Instructions for the task:
Transcribe word for word the stretch of the forum thread below that starts with the words "I much prefer the new" and finishes with "just listing stuff...".

Source excerpt:
Oi, that's annoying. I expect it from the WotC or Monte's site, not a community site. It's like Dragon doing a Forgotten Realms special when the FRCS came out. 

To be honest I was going to get a membership, but I knew this change was bad for me. I figure within months I'd have paid a membership to a site I no longer visit, a lot like my subscription to Dragon pa_id_ for issues I got little to no value from.

- Ketjak


----------



## Cardinal Aidan

I much prefer the new style. Much more of a D20 blog now. I was tempted to start one recently, but I much prefer the way Morrus did it.


----------



## Blacksway

I prefer the new format I think, feels more like you're talking to us than just listing stuff...

... but can you bring the old icons back so we can tell which section is which perhaps?


----------



## MonkeyBoy

*Re: Re: Re: Re: What's the point?*



			
				Ketjak said:
			
		

> *
> 
> I haven't even touched upon the "WotC product schedule" and "upcoming D20 products" lists, each of which leads to a reviews page. The old site format had the upcoming products in a sidebar; the new site has links to your product catalog and the other information - the stuff that those links are supposed to lead to - is lost.

Extracted material:
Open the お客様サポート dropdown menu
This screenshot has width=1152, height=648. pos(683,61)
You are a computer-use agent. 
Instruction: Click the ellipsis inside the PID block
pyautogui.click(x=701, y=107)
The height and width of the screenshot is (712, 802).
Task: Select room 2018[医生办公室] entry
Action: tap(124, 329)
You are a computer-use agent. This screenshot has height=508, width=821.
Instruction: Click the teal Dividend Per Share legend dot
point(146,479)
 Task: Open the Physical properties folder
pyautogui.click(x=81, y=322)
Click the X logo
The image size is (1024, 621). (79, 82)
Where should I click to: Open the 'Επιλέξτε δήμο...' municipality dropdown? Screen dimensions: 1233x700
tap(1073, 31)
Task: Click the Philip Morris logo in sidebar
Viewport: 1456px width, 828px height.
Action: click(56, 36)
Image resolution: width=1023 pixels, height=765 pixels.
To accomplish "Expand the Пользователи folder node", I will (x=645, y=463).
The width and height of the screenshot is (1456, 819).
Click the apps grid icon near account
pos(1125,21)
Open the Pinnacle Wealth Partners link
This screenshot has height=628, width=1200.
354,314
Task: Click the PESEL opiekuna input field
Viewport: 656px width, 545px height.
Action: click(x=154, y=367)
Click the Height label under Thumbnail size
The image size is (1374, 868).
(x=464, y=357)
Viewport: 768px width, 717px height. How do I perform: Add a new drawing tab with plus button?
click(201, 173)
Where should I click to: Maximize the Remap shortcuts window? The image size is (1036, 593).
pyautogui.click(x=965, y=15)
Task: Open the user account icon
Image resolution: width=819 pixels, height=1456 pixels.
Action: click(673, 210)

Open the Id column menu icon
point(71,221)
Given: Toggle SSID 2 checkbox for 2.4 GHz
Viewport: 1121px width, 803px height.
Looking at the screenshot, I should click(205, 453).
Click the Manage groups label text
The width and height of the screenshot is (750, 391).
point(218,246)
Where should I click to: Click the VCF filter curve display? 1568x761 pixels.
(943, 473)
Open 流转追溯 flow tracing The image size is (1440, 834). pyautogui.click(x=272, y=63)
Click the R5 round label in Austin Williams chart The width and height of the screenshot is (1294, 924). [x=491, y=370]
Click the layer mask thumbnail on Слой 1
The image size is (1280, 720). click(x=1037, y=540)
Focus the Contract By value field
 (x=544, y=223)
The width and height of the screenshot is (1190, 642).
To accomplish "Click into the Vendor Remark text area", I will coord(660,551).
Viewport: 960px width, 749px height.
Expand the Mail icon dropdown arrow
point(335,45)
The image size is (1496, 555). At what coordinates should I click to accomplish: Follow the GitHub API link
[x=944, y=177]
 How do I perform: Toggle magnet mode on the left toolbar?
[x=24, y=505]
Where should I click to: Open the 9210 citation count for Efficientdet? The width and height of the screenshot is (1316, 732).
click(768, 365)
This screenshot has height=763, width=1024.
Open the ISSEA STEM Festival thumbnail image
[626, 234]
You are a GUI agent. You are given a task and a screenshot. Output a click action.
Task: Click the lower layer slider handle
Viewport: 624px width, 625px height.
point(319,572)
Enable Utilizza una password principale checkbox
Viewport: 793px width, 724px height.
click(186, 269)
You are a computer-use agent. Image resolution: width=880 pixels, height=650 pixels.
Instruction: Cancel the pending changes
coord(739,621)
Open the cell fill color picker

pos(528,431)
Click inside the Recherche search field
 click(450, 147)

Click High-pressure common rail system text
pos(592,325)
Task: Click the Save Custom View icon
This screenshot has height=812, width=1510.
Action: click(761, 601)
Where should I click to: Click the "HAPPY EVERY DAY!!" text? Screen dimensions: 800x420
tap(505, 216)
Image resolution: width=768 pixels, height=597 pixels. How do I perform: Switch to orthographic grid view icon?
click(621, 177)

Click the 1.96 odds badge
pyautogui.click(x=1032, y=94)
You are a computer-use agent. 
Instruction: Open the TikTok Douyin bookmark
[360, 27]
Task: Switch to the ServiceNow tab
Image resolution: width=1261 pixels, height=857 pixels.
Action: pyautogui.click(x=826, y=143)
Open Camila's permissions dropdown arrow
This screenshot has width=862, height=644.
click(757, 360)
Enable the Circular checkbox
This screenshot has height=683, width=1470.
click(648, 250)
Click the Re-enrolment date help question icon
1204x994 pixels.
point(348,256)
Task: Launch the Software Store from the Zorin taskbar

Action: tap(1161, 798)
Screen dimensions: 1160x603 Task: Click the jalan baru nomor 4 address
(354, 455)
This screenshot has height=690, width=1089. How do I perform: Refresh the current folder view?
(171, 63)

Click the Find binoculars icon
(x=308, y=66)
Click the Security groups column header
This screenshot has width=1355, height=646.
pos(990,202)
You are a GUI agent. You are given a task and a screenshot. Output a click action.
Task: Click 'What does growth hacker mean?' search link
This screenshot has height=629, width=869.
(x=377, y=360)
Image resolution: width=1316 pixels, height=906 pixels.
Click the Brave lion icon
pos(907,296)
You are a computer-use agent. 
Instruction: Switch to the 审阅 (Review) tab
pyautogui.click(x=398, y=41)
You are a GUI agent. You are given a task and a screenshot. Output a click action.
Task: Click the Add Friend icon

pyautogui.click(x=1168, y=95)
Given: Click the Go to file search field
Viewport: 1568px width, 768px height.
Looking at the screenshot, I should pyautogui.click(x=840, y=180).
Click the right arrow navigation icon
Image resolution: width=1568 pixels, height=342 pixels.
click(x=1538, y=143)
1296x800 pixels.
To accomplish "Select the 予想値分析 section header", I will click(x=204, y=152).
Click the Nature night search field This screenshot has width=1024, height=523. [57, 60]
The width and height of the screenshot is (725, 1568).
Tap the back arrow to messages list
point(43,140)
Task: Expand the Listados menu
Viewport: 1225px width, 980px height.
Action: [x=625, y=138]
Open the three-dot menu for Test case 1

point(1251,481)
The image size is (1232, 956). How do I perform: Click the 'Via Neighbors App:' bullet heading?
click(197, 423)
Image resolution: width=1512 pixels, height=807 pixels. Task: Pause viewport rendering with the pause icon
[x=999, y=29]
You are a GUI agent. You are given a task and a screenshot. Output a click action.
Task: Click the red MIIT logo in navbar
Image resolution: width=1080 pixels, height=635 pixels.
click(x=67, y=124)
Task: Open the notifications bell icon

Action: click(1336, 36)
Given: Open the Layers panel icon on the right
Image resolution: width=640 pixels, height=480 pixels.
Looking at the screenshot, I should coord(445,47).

Output for this task:
I much prefer the new style. Much more of a D20 blog now. I was tempted to start one recently, but I much prefer the way Morrus did it.


----------



## Blacksway

I prefer the new format I think, feels more like you're talking to us than just listing stuff...